Some stakeholders, including American Postal Workers Union President Mark Dimondstein, don’t think the projections are as grave as the reports imply — as long as Congress fixes the problem it created, and soon.
“There are challenges, there’s no question that first-class letters are less, but our saying is the internet taketh and the internet giveth,” Dimondstein says. “The Postal Service is a wonderful service — it belongs to the people of the country, and it is the low-cost anchor of the package delivery system.”
As mail volume has dropped off, package services are making up an increasing portion of USPS’s business, with the latest results in fiscal 2018 showing package delivery contributed $21.5 billion of the total $70.62 billion in revenue.
That’s a big contribution to the agency’s bottom line. In 2017, USPS reported that packages contributed $7.15 billion after factoring in expenses.

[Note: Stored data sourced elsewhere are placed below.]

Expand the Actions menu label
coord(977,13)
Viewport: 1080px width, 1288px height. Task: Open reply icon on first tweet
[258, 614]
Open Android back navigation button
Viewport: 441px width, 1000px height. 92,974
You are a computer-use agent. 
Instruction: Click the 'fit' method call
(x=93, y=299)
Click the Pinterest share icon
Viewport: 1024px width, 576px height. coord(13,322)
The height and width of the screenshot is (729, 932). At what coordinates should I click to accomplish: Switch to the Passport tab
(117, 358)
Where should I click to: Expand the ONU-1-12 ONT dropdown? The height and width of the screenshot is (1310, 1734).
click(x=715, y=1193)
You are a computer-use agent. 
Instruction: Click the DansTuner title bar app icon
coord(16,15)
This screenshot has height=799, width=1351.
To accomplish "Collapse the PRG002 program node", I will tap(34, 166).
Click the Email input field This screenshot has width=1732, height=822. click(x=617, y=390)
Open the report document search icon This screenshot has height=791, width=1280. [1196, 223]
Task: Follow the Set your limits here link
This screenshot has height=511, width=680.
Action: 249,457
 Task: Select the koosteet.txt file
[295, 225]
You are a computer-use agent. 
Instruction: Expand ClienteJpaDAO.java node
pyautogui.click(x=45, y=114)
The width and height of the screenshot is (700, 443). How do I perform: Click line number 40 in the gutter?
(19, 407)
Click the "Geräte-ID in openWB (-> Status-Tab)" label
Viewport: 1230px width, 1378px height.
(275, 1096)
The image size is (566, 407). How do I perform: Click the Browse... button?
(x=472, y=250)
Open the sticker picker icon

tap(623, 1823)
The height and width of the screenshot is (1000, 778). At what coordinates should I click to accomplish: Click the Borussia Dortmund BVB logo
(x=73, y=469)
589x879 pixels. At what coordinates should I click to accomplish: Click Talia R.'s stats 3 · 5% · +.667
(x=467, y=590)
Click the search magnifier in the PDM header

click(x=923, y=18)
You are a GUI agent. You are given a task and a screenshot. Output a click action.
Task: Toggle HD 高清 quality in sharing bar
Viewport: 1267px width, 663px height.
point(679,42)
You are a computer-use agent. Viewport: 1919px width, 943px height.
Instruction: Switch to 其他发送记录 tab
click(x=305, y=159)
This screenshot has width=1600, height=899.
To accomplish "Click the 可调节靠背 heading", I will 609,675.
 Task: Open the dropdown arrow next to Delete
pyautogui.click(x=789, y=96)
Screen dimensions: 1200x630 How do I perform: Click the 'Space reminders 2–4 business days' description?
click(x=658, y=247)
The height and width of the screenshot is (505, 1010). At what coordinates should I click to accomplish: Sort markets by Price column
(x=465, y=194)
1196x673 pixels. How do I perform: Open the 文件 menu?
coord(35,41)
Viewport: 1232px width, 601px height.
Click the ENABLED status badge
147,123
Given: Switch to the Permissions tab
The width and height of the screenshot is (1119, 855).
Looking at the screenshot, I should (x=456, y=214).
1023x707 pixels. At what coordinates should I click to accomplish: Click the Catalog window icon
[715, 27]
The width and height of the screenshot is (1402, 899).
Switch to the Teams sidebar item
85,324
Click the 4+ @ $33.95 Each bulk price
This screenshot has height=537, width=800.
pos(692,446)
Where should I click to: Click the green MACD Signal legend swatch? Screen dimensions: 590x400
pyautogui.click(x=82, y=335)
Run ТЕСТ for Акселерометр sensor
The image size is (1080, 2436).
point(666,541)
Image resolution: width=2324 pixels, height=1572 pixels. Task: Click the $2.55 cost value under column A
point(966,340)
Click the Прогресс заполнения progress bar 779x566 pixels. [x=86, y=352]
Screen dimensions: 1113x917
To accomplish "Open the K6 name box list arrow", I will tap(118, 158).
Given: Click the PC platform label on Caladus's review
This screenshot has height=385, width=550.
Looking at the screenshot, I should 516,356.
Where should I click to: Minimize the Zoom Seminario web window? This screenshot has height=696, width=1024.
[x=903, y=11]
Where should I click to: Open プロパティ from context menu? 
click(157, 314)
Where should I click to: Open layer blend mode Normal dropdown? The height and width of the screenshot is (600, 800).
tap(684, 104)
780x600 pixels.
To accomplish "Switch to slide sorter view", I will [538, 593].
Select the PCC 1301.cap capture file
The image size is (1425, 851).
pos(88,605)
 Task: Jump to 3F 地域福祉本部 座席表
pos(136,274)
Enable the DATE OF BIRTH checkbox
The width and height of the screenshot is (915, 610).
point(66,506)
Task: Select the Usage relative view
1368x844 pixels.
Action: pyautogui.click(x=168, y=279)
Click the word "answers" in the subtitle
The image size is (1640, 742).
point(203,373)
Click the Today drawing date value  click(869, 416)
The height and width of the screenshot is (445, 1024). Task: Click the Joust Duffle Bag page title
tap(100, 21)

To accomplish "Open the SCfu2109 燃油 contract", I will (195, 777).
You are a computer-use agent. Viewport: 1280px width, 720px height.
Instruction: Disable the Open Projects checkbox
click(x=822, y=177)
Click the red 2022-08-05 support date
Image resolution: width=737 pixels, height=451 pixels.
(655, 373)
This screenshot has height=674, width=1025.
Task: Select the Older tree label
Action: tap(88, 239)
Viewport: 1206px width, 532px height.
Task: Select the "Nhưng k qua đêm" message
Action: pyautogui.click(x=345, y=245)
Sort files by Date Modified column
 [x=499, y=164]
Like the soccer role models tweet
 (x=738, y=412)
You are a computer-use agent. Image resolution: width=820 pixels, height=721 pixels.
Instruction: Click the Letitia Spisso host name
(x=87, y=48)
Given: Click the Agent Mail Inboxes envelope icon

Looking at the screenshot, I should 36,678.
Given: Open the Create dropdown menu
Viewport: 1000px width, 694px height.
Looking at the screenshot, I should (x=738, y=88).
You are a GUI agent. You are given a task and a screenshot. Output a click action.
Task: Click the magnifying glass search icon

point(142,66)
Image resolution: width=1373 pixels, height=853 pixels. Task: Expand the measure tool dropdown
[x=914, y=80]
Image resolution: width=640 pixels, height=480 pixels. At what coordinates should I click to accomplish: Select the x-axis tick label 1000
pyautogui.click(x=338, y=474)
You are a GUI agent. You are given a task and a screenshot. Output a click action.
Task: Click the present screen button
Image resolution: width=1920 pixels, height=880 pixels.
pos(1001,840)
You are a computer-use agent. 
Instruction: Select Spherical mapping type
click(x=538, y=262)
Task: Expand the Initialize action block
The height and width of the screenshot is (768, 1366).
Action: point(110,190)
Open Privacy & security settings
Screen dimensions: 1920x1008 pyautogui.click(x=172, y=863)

“If you look at what the Postal Service does . . . packages are the most profitable piece of its business,” says John McHugh, spokesman for the Package Coalition and a Republican former congressman from New York who worked on the 2006 Postal Service law.
“If you’re interested in doing something to help the Postal Service to become more financially stable, the last thing you want to do is negatively impact that one positive portion of the Postal Service’s business,” McHugh says.
The Package Coalition is a group of major business interests, including Amazon, Express Scripts, the Columbia Sportswear Company and the National Retail Federation. It formed this summer in anticipation of postal legislation moving along with White House action.
Following the Dec. 4 report’s release, the coalition issued a statement bristling at task force suggestions: “… by raising prices and depriving Americans of affordable delivery services, the Postal Task Force’s package delivery recommendations would harm consumers, large and small businesses, and especially rural communities,” McHugh said in the statement.
In contrast, those shipping everything but packages fear a parcel fixation will prevent a larger overhaul of the agency’s letter business, which operates at a loss even before retirement liabilities are considered.
Broadly, the House and Senate bills target the same issue: eliminating required prefunding for retirement health and pension benefits. Both bills propose to require health benefit recipients enroll in Medicare to cut costs.
House and Senate bills would also make permanent half of a price increase USPS imposed during the recession to recoup economic losses that expired in 2016. And USPS would be allowed to offer more “nonpostal” services to increase revenue, such as providing public internet access, check cashing and notary services. The Senate bill also proposes to expand shipping alcohol through the mail.
“The main thing we wish now is that the Postal Service would do things to retain the customers that they have and even grow the volume of mail because it needs a certain critical mass to survive as the nation’s universal mail service,” says Stephen Kearney, executive director of the Alliance of Nonprofit Mailers, who worked at USPS for 33 years.
Kearney estimates nonprofit mail makes up to 10 percent of annual deliveries. But rising mail costs could lead some nonprofits to stop using mail for fundraising and other activities, further eroding volume, he says.
For Kosar of the R Street Institute, the federal government must adapt or risk losing one of its oldest communication networks.
“The public and Congress need to wake up to the fact that all signs point to the Postal Service being at a high risk of financial collapse,” Kosar says.